Minimal implementation

function makeScheduler(max) {
  let running = 0;
  const queue = [];

  function next() {
    if (running >= max || queue.length === 0) return;
    const { task, resolve, reject } = queue.shift();
    running++;
    Promise.resolve()
      .then(() => task())
      .then(resolve, reject)
      .finally(() => { running--; next(); });
  }

  return function schedule(task) {
    return new Promise((resolve, reject) => {
      queue.push({ task, resolve, reject });
      next();
    });
  };
}

// Usage
const limit = makeScheduler(3);
const results = await Promise.all(items.map((i) => limit(() => fetch(`/api/${i}`))));

Walk-through

• running tracks active tasks.
• queue holds pending tasks with their outer Promise's resolve/reject.
• schedule returns a Promise; pushes the task; tries to fire.
• next fires up to max concurrent tasks. On completion, decrements and tries the next.

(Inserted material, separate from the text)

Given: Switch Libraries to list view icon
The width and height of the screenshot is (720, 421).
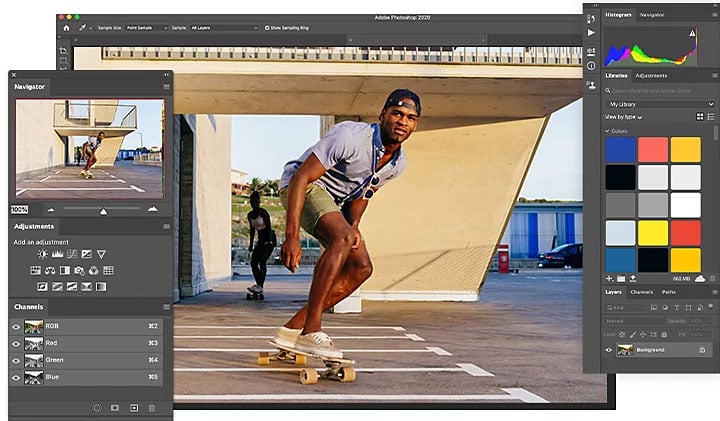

The Promise.resolve().then(() => task()) wrap ensures errors thrown synchronously become rejections.

Priority variant

Replace FIFO with a priority queue (binary heap or sorted-insert):

queue.push({ task, priority, resolve, reject });
queue.sort((a, b) => b.priority - a.priority);  // simple; heap better at scale

Per-key concurrency

function perKeyScheduler(maxPerKey) {
  const counts = new Map();
  const queues = new Map();
  // identical kernel, keyed on a function arg
}

AbortSignal cancellation

function schedule(task, { signal } = {}) {
  return new Promise((resolve, reject) => {
    if (signal?.aborted) return reject(new DOMException("Aborted", "AbortError"));
    const entry = { task, resolve, reject };
    queue.push(entry);
    signal?.addEventListener("abort", () => {
      const i = queue.indexOf(entry);
      if (i >= 0) { queue.splice(i, 1); reject(new DOMException("Aborted", "AbortError")); }
    }, { once: true });
    next();
  });
}

In-flight tasks can't be canceled without cooperation — propagate the signal to the task itself if it accepts one.

Retry per task

async function retry(fn, attempts = 3, baseMs = 200) {
  let last;
  for (let i = 0; i < attempts; i++) {
    try { return await fn(); }
    catch (e) { last = e; await new Promise(r => setTimeout(r, baseMs * 2 ** i)); }
  }
  throw last;
}

limit(() => retry(() => fetch(url)));

Compose retry inside the task; the scheduler doesn't need to know.

Edge cases

• Empty input — schedule never called; nothing happens.
• Synchronous throw inside task — caught by the Promise.resolve wrap.
• Recursive schedules (task that schedules more) — fine; queue grows.
• Backpressure — caller can wait on individual schedules; the queue itself is unbounded; bound it if input is from a stream.

Why interviewers ask

Tests Promises + queues + state machines + edge cases (cancellation, errors). Distillation of how a real connection pool / job runner works.

Interview framing

"Counter of running tasks + FIFO queue. schedule(task) returns a Promise; pushes; tries to fire. next() fires up to max and on completion drains one from the queue. Wrap the task in Promise.resolve().then(() => task()) so a synchronous throw becomes a rejection. Variants: priority queue, per-key concurrency, AbortSignal for queue-only cancellation (in-flight needs the task to honor signal). Compose retry inside the task — the scheduler stays simple. Bound the queue if input is unbounded to avoid memory growth."